Render the records as a numbered list, from the first line of the records through the line containing "click(1450, 22)", omitting any blank lines.

-- begin --

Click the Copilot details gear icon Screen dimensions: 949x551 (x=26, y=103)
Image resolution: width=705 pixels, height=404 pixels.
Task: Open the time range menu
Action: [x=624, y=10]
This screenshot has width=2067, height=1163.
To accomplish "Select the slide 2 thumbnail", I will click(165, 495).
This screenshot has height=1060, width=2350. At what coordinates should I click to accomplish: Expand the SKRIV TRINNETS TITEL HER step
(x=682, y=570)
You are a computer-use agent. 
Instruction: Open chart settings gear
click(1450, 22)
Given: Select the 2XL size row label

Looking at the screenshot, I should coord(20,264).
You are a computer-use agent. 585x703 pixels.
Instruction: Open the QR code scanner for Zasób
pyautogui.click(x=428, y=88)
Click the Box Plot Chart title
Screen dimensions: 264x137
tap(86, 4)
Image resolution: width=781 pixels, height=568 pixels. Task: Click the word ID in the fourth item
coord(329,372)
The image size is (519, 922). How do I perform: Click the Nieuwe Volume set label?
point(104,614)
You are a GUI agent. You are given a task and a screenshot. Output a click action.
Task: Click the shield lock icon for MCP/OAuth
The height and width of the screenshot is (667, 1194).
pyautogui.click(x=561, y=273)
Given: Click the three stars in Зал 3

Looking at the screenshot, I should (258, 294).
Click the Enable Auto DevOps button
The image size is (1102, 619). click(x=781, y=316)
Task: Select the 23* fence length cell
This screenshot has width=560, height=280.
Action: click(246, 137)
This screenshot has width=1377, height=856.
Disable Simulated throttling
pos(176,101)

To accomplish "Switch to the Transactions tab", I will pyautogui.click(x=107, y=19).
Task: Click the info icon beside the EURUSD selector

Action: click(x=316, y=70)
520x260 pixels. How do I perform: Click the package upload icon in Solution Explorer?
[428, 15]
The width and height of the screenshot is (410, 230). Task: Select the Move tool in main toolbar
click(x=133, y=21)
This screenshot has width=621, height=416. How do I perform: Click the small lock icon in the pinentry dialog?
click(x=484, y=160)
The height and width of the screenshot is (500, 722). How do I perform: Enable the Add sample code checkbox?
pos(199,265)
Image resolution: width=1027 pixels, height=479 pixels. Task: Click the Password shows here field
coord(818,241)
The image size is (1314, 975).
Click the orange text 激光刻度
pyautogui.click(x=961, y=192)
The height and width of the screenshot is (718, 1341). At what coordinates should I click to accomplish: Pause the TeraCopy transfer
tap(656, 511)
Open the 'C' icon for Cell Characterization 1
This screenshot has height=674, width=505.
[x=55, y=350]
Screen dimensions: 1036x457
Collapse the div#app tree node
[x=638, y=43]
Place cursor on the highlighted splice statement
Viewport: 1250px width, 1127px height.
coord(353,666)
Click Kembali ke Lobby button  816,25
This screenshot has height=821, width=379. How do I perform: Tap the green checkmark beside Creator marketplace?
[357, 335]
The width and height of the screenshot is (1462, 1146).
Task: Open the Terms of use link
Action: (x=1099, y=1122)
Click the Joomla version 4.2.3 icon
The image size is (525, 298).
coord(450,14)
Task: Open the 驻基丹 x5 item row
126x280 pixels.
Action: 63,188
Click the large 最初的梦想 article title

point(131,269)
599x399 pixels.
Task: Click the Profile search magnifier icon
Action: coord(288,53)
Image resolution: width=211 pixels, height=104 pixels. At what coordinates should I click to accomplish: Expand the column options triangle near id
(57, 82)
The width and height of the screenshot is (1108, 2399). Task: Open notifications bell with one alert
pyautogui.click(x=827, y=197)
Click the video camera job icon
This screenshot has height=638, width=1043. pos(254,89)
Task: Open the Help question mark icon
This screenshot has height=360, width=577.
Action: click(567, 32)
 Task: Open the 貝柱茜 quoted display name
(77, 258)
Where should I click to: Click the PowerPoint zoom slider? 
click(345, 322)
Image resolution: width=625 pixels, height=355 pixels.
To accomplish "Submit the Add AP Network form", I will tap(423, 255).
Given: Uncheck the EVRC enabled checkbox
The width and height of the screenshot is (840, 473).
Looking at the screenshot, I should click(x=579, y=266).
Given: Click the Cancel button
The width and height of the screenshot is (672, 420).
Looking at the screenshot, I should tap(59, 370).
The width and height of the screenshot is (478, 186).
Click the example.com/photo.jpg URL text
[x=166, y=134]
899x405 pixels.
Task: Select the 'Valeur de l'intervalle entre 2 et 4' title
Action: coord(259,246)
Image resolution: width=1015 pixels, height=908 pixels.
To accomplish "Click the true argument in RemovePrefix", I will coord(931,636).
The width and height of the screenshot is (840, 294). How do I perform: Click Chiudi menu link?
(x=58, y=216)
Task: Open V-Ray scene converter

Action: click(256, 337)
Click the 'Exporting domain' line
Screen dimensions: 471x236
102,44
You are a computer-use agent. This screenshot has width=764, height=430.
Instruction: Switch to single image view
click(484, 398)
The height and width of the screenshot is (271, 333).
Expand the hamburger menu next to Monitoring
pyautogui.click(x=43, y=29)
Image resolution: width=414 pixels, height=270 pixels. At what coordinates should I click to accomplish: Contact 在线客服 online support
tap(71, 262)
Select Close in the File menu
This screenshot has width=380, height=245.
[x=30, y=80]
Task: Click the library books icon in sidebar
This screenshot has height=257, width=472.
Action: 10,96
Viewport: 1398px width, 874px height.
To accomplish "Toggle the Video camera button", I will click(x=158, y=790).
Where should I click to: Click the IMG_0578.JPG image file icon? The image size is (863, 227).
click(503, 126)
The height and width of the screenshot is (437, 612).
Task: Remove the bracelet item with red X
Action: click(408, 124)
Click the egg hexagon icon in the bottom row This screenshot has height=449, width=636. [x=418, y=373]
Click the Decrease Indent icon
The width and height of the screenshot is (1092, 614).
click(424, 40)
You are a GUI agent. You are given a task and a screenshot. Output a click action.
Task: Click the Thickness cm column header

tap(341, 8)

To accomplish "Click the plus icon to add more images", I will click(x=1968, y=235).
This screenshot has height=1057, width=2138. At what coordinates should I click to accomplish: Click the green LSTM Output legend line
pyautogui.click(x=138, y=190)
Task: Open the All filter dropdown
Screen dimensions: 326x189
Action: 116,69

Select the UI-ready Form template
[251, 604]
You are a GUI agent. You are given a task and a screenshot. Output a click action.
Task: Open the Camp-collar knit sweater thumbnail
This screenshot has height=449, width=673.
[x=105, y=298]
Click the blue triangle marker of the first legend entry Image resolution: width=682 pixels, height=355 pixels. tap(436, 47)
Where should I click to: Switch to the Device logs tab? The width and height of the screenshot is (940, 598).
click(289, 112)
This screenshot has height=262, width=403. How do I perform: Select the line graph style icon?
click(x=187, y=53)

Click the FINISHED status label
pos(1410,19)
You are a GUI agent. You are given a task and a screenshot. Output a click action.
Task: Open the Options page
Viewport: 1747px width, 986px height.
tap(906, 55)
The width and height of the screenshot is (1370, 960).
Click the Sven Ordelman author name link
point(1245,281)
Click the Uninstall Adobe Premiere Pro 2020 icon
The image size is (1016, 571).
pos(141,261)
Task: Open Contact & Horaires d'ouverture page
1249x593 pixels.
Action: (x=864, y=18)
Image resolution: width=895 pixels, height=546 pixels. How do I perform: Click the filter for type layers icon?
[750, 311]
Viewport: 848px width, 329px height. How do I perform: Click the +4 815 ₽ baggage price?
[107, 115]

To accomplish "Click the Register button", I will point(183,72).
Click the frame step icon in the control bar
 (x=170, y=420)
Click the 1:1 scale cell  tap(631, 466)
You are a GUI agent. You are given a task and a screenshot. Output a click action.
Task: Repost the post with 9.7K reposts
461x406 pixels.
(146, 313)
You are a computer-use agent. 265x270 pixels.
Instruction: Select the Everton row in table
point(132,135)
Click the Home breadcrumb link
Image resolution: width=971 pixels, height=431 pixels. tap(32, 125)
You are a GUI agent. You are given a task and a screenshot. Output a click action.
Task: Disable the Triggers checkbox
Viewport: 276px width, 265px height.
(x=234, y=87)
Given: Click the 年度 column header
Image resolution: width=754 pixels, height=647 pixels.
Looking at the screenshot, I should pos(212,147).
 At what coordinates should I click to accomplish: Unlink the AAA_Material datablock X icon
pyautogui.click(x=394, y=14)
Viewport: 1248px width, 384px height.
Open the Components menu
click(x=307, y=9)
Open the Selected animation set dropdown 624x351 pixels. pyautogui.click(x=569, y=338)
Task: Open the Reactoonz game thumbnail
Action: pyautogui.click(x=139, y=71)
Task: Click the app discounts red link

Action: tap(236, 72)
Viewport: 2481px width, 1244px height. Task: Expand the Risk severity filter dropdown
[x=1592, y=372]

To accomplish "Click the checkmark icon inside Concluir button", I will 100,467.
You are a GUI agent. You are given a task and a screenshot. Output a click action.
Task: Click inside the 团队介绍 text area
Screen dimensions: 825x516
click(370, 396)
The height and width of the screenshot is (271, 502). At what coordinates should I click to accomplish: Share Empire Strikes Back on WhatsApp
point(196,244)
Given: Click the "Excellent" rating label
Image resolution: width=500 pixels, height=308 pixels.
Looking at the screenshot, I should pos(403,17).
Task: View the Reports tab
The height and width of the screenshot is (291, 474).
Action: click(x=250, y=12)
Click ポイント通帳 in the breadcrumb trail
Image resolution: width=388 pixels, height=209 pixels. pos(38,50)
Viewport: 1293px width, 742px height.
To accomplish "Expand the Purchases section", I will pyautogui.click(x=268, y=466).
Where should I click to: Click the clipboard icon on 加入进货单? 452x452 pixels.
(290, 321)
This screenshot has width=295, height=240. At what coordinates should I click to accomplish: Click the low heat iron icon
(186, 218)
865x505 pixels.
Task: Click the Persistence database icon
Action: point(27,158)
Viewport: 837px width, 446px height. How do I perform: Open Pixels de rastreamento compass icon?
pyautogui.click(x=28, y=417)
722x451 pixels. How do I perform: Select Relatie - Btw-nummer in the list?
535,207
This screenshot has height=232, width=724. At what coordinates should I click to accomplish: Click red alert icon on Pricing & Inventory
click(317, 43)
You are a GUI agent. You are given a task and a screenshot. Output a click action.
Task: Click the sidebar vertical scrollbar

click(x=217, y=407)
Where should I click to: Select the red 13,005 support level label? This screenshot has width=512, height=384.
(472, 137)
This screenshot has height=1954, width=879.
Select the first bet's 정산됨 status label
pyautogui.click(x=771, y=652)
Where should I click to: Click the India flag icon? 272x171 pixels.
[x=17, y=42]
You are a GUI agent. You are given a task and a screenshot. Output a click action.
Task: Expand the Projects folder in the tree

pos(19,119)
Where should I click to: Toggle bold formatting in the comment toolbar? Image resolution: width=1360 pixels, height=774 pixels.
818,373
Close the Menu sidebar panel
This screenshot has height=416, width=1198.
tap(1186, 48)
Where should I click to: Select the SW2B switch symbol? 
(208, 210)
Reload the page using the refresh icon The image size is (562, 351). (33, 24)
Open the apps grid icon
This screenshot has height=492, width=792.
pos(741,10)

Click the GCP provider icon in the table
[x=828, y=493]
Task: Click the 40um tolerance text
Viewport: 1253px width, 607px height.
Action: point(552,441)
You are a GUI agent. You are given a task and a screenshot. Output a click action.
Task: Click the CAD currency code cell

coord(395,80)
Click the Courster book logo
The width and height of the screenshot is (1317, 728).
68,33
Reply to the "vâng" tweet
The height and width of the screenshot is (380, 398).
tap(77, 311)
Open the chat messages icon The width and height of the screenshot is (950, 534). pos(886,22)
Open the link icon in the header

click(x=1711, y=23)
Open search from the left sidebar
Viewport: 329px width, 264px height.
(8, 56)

-- end --

▸ **EXERCISE SOLUTION**:
1. Click the Copilot details gear icon Screen dimensions: 949x551 (x=26, y=103)
2. Image resolution: width=705 pixels, height=404 pixels.
3. Task: Open the time range menu
4. Action: [x=624, y=10]
5. This screenshot has width=2067, height=1163.
6. To accomplish "Select the slide 2 thumbnail", I will click(165, 495).
7. This screenshot has height=1060, width=2350. At what coordinates should I click to accomplish: Expand the SKRIV TRINNETS TITEL HER step
8. (x=682, y=570)
9. You are a computer-use agent. 
10. Instruction: Open chart settings gear
11. click(1450, 22)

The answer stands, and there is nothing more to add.